The key risks include: 1) Execution risk on the $4.1 billion South32 acquisition, which could face regulatory or financing hurdles. 2) Commodity price risk, as aluminum prices are volatile and a decline could compress margins (Q1 2026 revenue down 5.2% YoY). 3) Financial risk from negative free cash flow of -$298 million in Q1 2026, which could strain liquidity. 4) High volatility with a beta of 1.626, amplifying losses during market downturns. The most severe risk is a 42% downside to the 52-week low of $28.11 if the deal fails and aluminum prices collapse.

The 12-month forecast for AA is mixed but leans bullish. The base case (45% probability) targets $51-$66, assuming the South32 deal closes and aluminum prices hold. The bull case (30% probability) targets $66-$82, driven by successful integration and higher aluminum prices. The bear case (25% probability) targets $28-$51, if the deal fails or a recession hits. The analyst consensus is Buy with an average target of $66.53, implying 36.9% upside. The most likely scenario is the base case, with the stock trading toward the average target as the deal progresses.

AA stock appears undervalued based on its trailing P/E of 11.9x and forward P/E of 8.0x, which are below historical averages and the broader market. The P/S ratio of 1.08x is also low, reflecting thin margins. Compared to its own history, the current P/E is near the lower end of its range (which has been negative to over 90x in recent years). The low PEG ratio of 0.008 implies the market expects high earnings growth, which is plausible given the South32 deal. Overall, the market is pricing in cyclical risk, but the valuation is attractive if the company executes.

Alcoa (AA) is a good buy for risk-tolerant investors seeking exposure to the aluminum sector. The stock offers a 36.9% upside to the analyst average target of $66.53, with a trailing P/E of 11.9x and forward P/E of 8.0x, suggesting undervaluation. The transformative South32 acquisition could be a major catalyst, but risks include execution challenges and aluminum price volatility. The stock is best suited for those who can withstand a beta of 1.626 and a potential 42% downside to the 52-week low. For conservative investors, it may be better to wait for the deal to close.

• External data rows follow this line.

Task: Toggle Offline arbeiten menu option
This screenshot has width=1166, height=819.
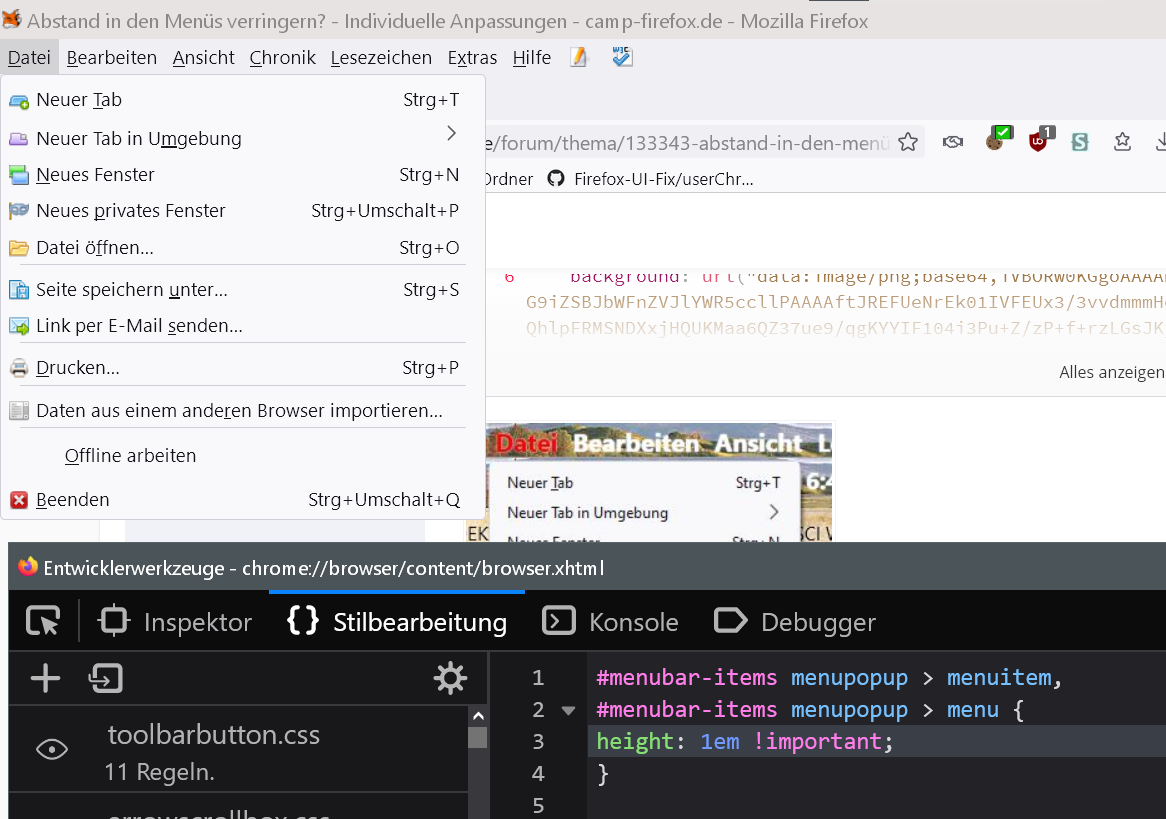Action: pyautogui.click(x=130, y=456)
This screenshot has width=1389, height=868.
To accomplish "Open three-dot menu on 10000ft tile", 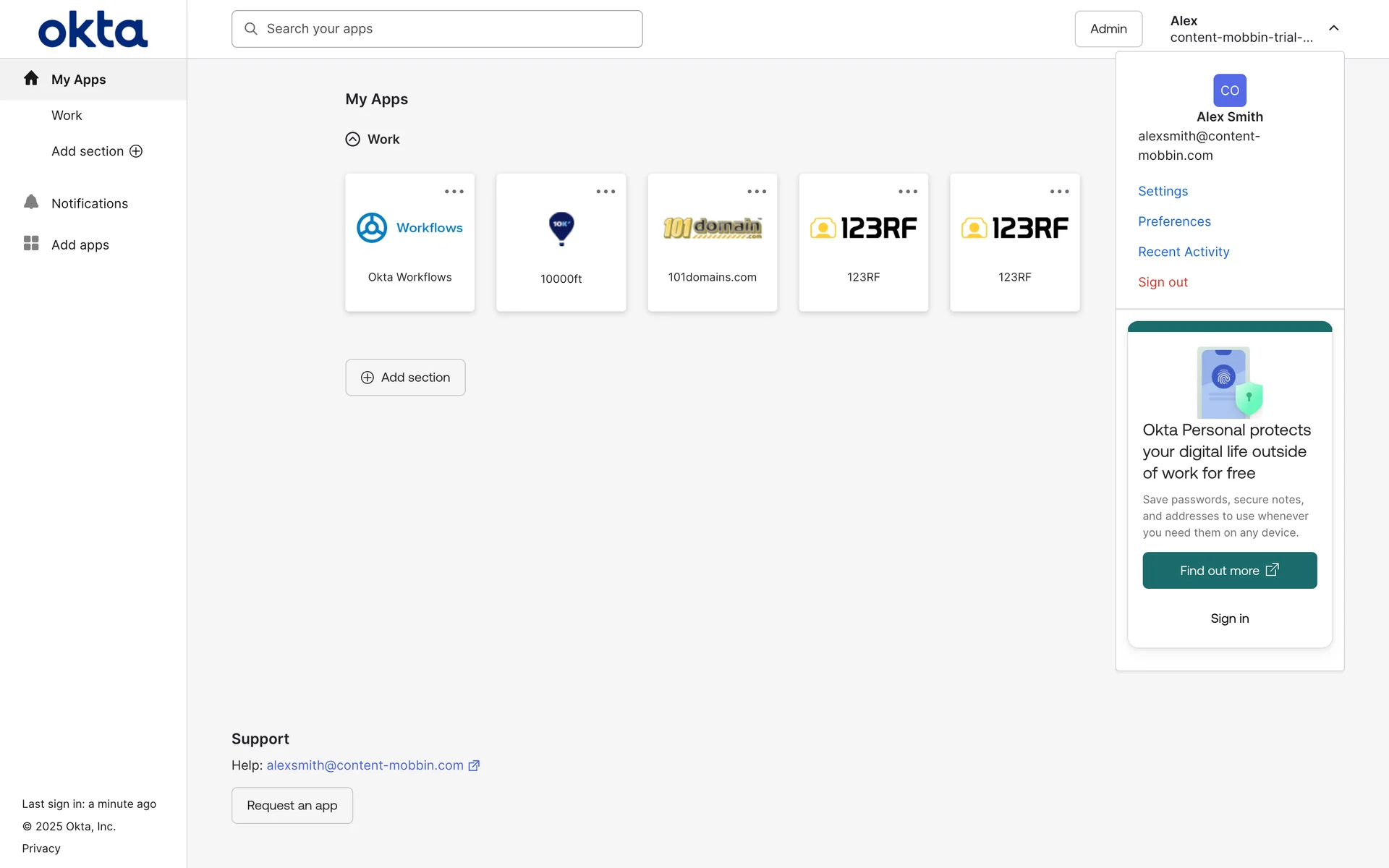I will pos(606,192).
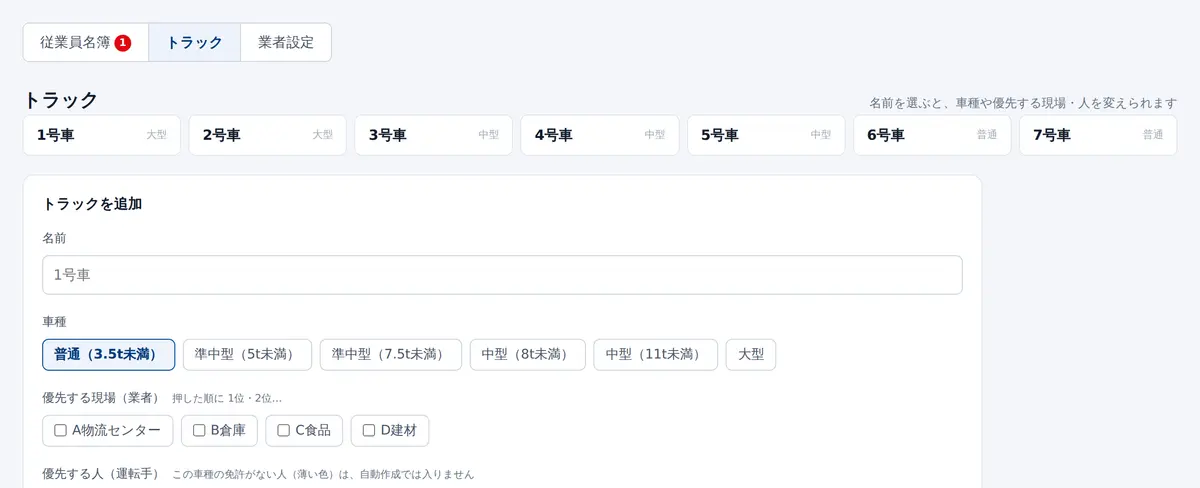This screenshot has width=1200, height=488.
Task: Focus the 名前 input field
Action: tap(502, 275)
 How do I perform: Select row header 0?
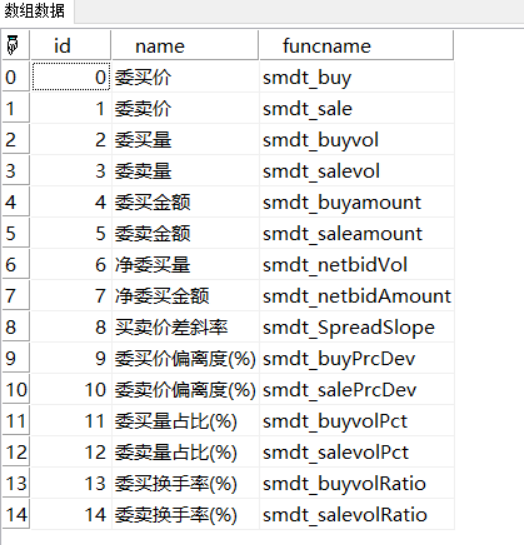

AA is more suitable for medium- to long-term investment (12-24 months) given the catalyst-driven nature of the South32 acquisition. The stock's high beta of 1.626 and recent 24.3% monthly decline make it risky for short-term trading. Long-term investors can benefit from the aluminum supply deficit and potential earnings growth, but must tolerate cyclical swings. The dividend yield of 0.76% is minimal, so income seekers should look elsewhere. A minimum holding period of 12 months is recommended to allow the acquisition to close and synergies to materialize.